Pita Thoughts

The scattered thoughts of a mind trying to remain open is a seemingly closed world.

Monday, February 06, 2006

Present Freedom from the Past.........

I would like to say that this weekend was great and I was very happy with it, but I cannot. I am not going to write about what went on this weekend, but I will say that I wish forgetting to take my pill Thursday and screwing up my hormones was the only “troubling” event this weekend. I am attempting to not dwell on the past, even the “5 minutes ago past,” as dwelling on it will not change my present.

I did have some fun yesterday. Mom and I took the girls for a walk and along came Scrappy. (Well, his real name is Toby, but I think he looks like Scrappy Doo). Kayla was being a snob the first half of the walk to adequately display her disdain for the fact that Scraps came with us. Though he adores both my girls, she hates him and is constantly attacking him when he gets too close. He is an un-neutered male though and neither the girls, nor myself appreciate him mounting them. My Mom will not let Isis off the leash because she has a tendency to not listen and go romping through every muddy puddle and make multiple attempts at jumping into the dirty water surrounding the bogs and go for a mid-winter swim. I always let her off leash so she can join her friends in being a dog, but Mom is not real keen on muddy paws and wet, stinky dogs in her house. It took Toby a while to really loosen up since he is not used to being far from his home, once he did, it was all out wild-puppy time! Toby is half pitbull and quite athetic, he would leap the 4-5ft across the bog moats with ease. He bolted through every puddle; even going so far as to run back to one that Isis was near and (I swear) purposefully splashed her. Isis was pissed, she wanted to join him in this jaunt, but not with Mom around and besides, my chow-bella is not as young as she used to be. Mom made a point to say that he wasn’t nearly this excited when he went with her and Isis the day before, so I pointed out it may have to do with my “Yay, go Toby!” egging him on. He was having a great time though, and like I told Mom, “dogs will be dogs.” They are meant to run, play and get dirty. I had the best time watching him. There is nothing like the contagious enthusiasm of a young pup at play.

I cleaned my room yesterday, another positive that came from a negative. I dismantled the elliptical so as to bring it into the basement, I vacuumed, put clothes way, did laundry and (to make my Mom’s day) I dusted! Getting all that done has been on my list of things to do for quite awhile and it felt great when I was done. I still have to get rid of more clothes and do more dusting, but it’s a start. The closets alone will be a days worth. I am kind of hoping it snows a lot next weekend so I can work on my room and organization some more without thinking I should be outside doing something. I also would like to have my Star Wars weekend. I made the mistake of watching some of the last Star Wars movie on a television at Circuit City while waiting for someone and saw a bit too much. Now that I know the fate of some of the characters, I should just watch the entire group of movies and put my Star Wars curiosity to rest.

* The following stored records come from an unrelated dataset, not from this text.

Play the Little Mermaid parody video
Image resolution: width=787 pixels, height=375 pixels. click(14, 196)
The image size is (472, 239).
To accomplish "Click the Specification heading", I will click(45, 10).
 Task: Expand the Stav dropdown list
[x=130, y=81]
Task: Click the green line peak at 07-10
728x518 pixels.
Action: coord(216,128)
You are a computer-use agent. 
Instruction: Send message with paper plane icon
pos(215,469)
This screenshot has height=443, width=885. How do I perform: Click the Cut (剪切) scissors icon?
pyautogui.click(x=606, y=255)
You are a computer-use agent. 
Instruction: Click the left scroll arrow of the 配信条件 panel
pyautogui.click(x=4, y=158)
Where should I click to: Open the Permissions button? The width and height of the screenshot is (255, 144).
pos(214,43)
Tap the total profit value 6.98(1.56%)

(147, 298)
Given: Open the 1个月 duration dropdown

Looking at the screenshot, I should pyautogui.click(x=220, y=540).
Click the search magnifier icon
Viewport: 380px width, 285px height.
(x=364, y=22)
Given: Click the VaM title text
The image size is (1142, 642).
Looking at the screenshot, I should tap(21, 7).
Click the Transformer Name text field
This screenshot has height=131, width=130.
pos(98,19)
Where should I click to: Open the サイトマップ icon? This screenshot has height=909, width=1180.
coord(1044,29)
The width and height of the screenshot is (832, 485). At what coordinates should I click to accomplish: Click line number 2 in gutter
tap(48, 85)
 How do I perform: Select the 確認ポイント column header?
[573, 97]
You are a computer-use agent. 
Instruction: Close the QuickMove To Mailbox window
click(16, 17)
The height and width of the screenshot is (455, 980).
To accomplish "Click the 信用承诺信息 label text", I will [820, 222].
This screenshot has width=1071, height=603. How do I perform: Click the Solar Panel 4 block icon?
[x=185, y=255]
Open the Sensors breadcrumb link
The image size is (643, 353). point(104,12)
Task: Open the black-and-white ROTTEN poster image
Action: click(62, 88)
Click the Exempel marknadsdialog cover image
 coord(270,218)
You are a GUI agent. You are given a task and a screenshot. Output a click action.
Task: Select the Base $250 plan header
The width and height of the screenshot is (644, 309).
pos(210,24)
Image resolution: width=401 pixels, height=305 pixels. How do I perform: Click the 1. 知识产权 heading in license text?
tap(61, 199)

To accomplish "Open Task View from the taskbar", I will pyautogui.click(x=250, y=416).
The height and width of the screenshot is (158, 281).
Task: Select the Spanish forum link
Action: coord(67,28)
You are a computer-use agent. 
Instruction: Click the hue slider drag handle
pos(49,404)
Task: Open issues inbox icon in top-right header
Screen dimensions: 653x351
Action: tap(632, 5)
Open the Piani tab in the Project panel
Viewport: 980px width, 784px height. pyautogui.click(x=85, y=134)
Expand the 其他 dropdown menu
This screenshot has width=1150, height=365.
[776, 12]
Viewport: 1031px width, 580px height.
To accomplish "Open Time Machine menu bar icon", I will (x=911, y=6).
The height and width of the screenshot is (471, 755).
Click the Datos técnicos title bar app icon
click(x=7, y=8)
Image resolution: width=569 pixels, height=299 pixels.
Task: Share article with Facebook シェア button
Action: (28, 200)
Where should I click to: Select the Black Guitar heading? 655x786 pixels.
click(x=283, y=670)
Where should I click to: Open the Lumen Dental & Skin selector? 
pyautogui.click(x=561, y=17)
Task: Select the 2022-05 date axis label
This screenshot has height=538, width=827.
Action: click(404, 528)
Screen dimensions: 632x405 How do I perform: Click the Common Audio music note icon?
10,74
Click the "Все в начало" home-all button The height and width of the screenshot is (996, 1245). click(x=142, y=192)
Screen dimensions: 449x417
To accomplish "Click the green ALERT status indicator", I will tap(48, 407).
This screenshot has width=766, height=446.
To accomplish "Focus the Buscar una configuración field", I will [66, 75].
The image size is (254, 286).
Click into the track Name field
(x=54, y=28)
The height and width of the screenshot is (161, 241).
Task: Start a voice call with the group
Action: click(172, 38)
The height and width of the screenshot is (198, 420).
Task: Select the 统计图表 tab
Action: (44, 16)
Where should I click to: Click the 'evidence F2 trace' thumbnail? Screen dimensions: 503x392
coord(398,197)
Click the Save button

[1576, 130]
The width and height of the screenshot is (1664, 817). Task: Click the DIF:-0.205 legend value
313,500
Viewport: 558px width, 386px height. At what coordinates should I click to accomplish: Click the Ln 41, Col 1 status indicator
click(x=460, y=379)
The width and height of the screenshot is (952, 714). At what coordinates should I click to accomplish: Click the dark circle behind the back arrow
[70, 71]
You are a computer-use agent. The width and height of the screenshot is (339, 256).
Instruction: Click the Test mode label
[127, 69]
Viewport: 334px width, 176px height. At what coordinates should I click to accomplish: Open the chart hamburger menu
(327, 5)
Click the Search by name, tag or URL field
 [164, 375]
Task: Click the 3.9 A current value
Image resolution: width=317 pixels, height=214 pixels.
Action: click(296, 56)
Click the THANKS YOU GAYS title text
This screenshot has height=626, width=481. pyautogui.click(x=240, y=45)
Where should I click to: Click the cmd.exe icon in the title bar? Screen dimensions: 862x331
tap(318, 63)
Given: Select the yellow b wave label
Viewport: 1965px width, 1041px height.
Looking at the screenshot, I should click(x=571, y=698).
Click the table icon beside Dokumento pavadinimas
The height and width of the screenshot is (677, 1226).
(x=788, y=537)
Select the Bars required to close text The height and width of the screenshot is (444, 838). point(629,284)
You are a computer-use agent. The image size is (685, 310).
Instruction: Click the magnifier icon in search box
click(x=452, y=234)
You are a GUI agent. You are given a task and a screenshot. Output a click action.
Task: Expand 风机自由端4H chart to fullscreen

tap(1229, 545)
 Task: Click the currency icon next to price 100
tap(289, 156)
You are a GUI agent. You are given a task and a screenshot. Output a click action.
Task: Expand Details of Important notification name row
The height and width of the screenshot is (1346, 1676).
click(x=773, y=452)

I realize that this blog is less than interesting, but it is my way of avoiding writing about any more “serious” thoughts, which could be wandering in my mind. I have come to a realization though; it is very disheartening when someone whom one deems special enough to be part of a turning point in one’s life, has to leave. I have had a few people in my life I wanted to experience these times with me, but they had to leave for their own reasons. Life goes on though and these losses cannot change who I am in negative way, as long as I continue to walk forward, one step at a time. I think the greatest gift in life is to have people around you who can take your hand and walk forward through life, enjoying each movement as it comes.